- TASK TO CARRY OUT
Answer these questions from the abstract on the modular inverse below:
(a) Which cryptographic algorithms are named as requiring modular inverse computations?
(b) What is the computational cost of finding the index i?
(c) Under what condition is the suggested procedure said to be more convenient?

- DOCUMENT SEGMENT
..............................

A Note on the Computation of the Modular Inverse for Cryptography

Abstract

In literature, there are a number of cryptographic algorithms (RSA, ElGamal, NTRU, etc.) that require multiple computations of modulo multiplicative inverses. In this paper, we describe the modulo operation and we recollect the main approaches to computing the modulus. Then, given a and n positive integers, we present the sequence ${\left(z_j\right)}_{j\ge 0}$, where $z_j=z_{j-1}+a{\beta }_j-n$, $a<n$ and $\mathrm{GCD}(a,n)=1$. Regarding the above sequence, we show that it is bounded and admits a simple explicit, periodic solution. The main result is that the inverse of a modulo n is given by $a^{-1}=\lfloor im\rfloor +1$ with $m=n/a$. The computational cost of such an index i is $\mathcal{O}\left(a\right)$, which is less than $\mathcal{O}(nlnn)$ of the Euler’s phi function. Furthermore, we suggest an algorithm for the computation of $a^{-1}$ using plain multiplications instead of modular multiplications. The latter, still, has complexity $\mathcal{O}\left(a\right)$ versus complexity $\mathcal{O}\left(n\right)$ (naive algorithm) or complexity $\mathcal{O}(lnn)$ (extended Euclidean algorithm). Therefore, the above procedure is more convenient when $a<<n$ (e.g., $a<lnn$).

..............................

- DATA EXTRACT
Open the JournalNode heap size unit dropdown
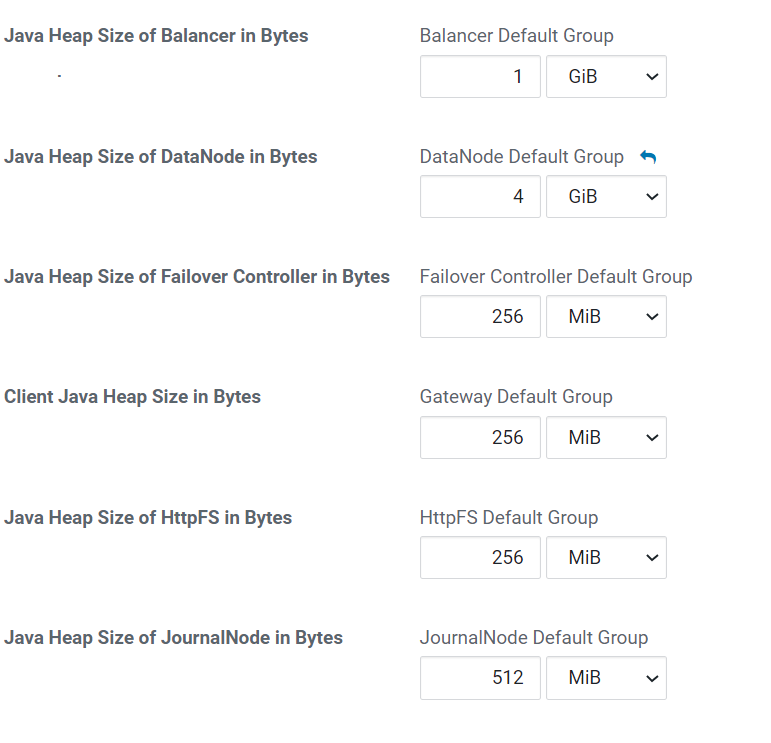click(x=606, y=678)
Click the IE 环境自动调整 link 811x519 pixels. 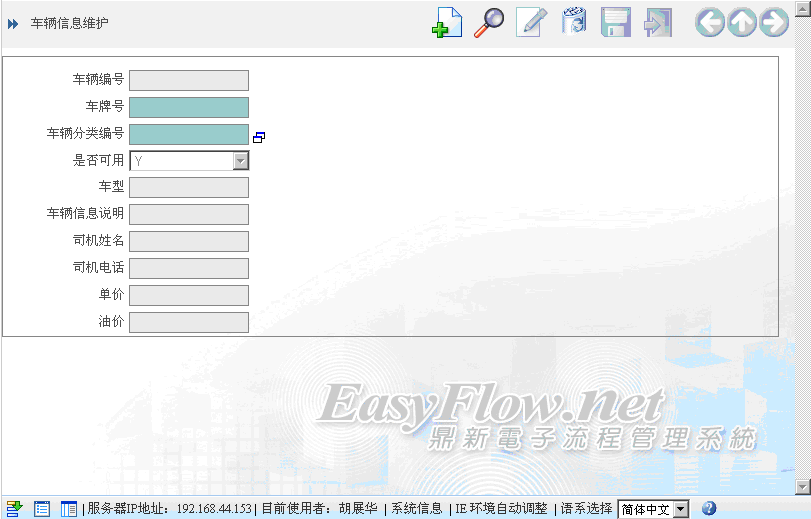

..............................

- ANSWER BELOW
(a) RSA, ElGamal and NTRU.
(b) O(a).
(c) When a << n (for example, a < ln n).